- **TASK TO CARRY OUT**
Say only the number of lines in the entries below that contain "Place".

=-=-=-=-=

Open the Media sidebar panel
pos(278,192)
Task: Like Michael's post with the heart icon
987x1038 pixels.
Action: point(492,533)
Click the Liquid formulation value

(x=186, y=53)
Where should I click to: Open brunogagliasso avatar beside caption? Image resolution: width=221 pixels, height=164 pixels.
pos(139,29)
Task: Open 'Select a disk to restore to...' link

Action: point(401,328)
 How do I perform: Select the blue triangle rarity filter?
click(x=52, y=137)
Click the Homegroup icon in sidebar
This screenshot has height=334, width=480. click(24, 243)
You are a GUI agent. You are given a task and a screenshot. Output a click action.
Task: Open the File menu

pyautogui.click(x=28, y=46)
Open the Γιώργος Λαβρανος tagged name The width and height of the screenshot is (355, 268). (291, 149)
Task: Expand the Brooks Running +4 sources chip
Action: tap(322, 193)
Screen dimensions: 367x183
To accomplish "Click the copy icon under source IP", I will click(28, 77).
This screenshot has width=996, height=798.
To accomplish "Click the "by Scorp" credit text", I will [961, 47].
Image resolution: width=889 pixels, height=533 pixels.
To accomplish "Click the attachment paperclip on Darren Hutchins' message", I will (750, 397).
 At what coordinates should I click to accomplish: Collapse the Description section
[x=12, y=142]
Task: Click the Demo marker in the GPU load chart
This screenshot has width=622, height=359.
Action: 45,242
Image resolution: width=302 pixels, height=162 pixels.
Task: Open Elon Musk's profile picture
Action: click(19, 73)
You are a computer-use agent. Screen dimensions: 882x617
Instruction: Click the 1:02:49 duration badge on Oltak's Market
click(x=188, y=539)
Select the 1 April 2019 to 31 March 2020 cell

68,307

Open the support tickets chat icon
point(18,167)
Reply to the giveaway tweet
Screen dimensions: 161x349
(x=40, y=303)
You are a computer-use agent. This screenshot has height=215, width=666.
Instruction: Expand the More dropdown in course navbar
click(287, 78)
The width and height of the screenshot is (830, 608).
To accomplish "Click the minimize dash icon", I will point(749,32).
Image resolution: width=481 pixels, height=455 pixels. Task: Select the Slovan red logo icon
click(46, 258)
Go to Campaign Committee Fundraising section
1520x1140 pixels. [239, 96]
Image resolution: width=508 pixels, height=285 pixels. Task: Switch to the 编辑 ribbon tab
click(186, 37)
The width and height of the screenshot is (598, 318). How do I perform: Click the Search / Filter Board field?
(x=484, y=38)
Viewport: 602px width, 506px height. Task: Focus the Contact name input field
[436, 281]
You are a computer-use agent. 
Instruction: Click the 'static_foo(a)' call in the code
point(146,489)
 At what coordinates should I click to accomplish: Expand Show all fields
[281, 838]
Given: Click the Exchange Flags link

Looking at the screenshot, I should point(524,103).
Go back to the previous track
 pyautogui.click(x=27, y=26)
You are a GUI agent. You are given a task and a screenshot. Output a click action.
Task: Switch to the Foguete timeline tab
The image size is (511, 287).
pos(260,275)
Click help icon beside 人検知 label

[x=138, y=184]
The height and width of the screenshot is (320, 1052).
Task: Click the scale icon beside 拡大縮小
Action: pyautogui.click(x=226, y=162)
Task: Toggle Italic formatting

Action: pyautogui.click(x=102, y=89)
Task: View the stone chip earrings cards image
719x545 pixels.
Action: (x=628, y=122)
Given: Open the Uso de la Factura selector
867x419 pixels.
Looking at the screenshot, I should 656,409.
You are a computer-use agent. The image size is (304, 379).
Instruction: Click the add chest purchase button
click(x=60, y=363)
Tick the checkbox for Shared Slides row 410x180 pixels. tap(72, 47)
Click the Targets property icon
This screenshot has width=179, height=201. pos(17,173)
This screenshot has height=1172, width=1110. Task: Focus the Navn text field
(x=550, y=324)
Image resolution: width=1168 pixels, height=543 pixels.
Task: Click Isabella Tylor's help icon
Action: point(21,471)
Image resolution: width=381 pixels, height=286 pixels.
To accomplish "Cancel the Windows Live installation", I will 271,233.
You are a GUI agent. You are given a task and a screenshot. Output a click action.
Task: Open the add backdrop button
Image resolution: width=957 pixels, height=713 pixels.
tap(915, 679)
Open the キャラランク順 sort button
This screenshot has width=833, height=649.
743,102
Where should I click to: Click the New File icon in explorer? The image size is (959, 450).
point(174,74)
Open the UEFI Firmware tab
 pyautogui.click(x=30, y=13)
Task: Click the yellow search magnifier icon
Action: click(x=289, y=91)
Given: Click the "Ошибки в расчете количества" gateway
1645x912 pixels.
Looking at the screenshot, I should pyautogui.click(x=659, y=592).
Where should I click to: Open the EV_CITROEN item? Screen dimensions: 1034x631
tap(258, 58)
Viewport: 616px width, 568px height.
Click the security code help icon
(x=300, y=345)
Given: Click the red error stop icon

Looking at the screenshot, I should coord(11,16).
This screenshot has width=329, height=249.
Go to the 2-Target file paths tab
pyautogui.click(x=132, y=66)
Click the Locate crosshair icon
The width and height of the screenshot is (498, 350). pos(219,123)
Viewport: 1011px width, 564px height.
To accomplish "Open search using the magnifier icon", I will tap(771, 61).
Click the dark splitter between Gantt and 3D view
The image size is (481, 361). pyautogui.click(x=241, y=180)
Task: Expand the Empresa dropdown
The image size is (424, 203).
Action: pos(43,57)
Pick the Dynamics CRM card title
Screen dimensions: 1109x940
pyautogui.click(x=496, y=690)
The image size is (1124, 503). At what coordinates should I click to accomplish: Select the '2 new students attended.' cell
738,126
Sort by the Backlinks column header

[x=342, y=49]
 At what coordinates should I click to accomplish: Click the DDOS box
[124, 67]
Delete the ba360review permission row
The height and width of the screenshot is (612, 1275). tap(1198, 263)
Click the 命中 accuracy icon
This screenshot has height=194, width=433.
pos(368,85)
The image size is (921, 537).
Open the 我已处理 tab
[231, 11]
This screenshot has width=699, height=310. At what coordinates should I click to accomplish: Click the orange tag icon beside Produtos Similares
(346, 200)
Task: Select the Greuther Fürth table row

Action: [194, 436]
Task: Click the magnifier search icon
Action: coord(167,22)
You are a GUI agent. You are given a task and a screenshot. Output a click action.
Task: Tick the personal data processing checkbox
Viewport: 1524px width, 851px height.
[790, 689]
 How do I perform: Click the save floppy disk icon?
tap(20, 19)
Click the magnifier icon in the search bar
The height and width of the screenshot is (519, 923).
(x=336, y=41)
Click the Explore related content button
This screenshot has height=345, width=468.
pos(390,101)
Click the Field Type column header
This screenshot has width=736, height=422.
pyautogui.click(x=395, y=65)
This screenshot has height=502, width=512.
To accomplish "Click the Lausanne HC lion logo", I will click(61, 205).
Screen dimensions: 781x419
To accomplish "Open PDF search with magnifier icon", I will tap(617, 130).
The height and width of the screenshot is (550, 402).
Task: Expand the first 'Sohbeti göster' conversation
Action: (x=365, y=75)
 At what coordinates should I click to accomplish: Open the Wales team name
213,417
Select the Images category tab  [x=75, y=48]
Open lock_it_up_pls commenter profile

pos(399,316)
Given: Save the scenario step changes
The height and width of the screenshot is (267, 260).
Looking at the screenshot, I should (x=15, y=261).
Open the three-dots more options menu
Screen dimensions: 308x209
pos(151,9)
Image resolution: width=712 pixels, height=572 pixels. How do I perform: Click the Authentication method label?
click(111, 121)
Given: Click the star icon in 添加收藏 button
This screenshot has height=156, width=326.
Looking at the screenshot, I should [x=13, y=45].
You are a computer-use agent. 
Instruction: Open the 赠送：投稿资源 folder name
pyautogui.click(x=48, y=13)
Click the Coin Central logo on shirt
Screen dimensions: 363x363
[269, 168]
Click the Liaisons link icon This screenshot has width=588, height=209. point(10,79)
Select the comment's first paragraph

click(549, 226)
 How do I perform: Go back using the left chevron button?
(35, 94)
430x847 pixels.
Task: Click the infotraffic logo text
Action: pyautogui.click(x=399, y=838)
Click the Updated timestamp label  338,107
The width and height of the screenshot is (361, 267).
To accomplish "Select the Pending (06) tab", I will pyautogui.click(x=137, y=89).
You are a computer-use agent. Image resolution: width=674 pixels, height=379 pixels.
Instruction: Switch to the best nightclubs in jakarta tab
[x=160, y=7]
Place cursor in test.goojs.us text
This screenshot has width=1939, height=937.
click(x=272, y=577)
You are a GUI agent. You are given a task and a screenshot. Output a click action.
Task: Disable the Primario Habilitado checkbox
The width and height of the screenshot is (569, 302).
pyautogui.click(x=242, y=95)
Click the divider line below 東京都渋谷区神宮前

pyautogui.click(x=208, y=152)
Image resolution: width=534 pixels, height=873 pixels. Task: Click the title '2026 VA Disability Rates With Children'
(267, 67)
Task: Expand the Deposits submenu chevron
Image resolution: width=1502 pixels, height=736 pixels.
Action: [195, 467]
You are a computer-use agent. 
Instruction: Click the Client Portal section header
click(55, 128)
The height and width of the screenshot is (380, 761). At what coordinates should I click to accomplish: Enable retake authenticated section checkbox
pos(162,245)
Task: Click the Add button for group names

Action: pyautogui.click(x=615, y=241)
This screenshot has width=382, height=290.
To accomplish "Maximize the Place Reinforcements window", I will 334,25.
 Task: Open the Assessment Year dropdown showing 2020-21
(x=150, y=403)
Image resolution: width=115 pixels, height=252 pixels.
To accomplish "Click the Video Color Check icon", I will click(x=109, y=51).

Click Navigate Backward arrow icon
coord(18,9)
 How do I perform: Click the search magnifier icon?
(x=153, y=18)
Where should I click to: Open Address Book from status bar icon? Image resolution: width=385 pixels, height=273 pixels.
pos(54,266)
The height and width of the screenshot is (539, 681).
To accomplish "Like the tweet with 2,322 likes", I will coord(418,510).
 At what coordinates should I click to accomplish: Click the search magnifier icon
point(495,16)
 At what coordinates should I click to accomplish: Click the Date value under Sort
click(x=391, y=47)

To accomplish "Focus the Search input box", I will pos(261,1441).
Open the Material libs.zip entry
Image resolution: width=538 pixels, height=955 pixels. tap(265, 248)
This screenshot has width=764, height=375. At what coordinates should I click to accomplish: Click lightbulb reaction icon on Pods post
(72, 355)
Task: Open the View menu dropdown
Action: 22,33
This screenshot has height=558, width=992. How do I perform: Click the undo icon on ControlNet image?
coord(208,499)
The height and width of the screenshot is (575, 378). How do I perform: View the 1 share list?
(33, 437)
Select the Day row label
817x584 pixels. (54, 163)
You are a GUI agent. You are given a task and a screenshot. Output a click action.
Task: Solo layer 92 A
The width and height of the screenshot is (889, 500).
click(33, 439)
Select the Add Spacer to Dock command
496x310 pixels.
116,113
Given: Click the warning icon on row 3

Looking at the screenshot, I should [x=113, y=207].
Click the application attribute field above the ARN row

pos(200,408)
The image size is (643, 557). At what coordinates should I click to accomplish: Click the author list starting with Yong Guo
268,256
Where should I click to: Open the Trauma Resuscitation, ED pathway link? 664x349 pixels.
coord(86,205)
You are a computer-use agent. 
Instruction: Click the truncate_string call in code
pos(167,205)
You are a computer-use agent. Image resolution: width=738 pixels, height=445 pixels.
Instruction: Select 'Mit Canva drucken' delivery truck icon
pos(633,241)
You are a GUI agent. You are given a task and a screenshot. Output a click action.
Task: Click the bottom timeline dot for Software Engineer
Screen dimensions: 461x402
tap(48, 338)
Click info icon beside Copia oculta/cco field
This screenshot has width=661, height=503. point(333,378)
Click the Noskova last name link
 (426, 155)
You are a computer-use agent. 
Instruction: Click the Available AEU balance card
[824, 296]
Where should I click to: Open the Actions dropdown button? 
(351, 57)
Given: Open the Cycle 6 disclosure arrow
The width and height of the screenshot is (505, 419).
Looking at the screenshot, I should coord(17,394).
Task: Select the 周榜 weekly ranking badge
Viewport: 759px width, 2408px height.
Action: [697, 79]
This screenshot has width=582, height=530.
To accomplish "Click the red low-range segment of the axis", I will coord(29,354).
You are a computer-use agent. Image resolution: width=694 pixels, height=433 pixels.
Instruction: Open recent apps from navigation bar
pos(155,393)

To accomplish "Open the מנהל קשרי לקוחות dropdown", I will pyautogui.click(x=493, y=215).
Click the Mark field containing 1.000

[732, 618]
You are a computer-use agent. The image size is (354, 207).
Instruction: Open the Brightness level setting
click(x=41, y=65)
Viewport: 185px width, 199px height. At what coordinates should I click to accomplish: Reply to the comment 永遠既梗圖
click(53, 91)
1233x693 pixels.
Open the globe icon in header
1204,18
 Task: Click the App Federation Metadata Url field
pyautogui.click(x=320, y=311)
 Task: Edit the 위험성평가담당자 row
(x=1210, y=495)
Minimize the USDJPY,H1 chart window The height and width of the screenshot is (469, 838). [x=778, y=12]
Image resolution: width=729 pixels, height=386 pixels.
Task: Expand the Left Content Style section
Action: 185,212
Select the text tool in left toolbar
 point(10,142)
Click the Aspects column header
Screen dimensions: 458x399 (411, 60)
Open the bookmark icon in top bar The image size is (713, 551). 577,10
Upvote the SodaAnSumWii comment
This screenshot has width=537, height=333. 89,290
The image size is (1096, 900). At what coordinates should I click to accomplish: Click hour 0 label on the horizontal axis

=-=-=-=-=

- **ANSWER SPACE**
2